───── Records for the exercise

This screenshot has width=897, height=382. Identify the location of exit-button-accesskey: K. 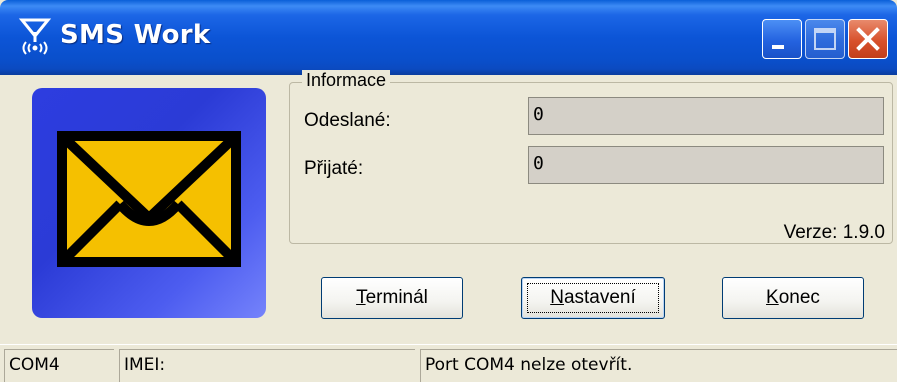
(772, 298).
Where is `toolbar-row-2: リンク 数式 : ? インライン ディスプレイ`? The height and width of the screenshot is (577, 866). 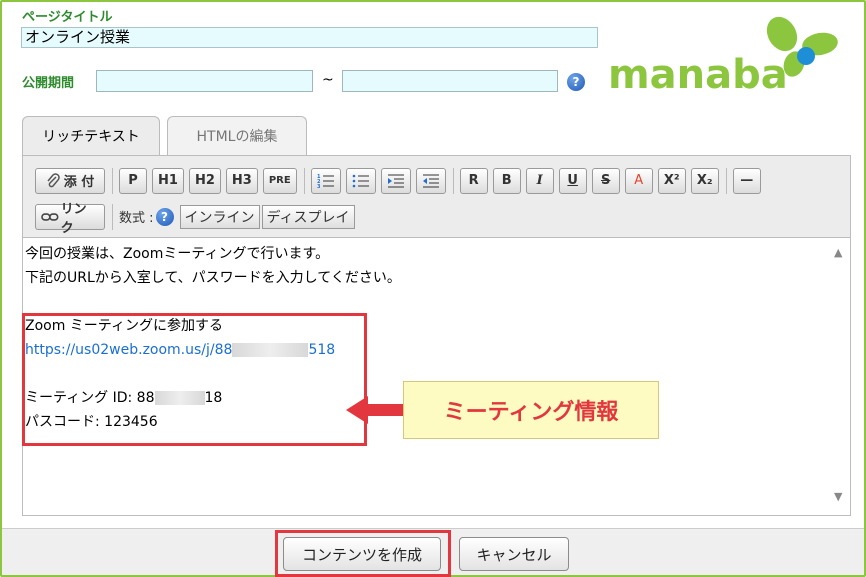
toolbar-row-2: リンク 数式 : ? インライン ディスプレイ is located at coordinates (195, 219).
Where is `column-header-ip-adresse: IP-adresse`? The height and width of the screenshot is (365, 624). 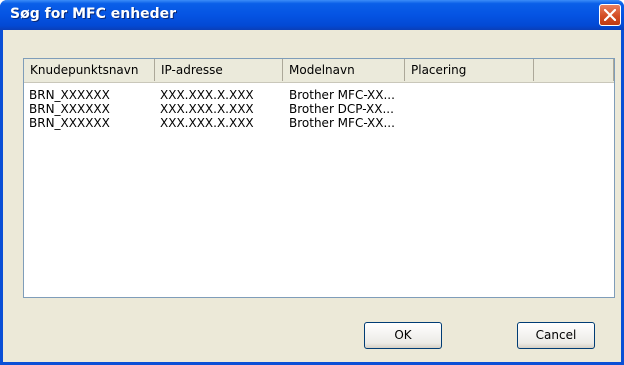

──────────

**Task prompt:** Rewrite the listing above, changing every occurrence of "screenshot" to "image" and keeping everything else identical. Omit the pictures from your version.

**Exercise result:**
This image has width=897, height=382. Identify the location of exit-button-accesskey: K. 
(772, 298).
Where is `toolbar-row-2: リンク 数式 : ? インライン ディスプレイ`? The height and width of the image is (577, 866). 
toolbar-row-2: リンク 数式 : ? インライン ディスプレイ is located at coordinates (195, 219).
Where is `column-header-ip-adresse: IP-adresse`? The height and width of the image is (365, 624). 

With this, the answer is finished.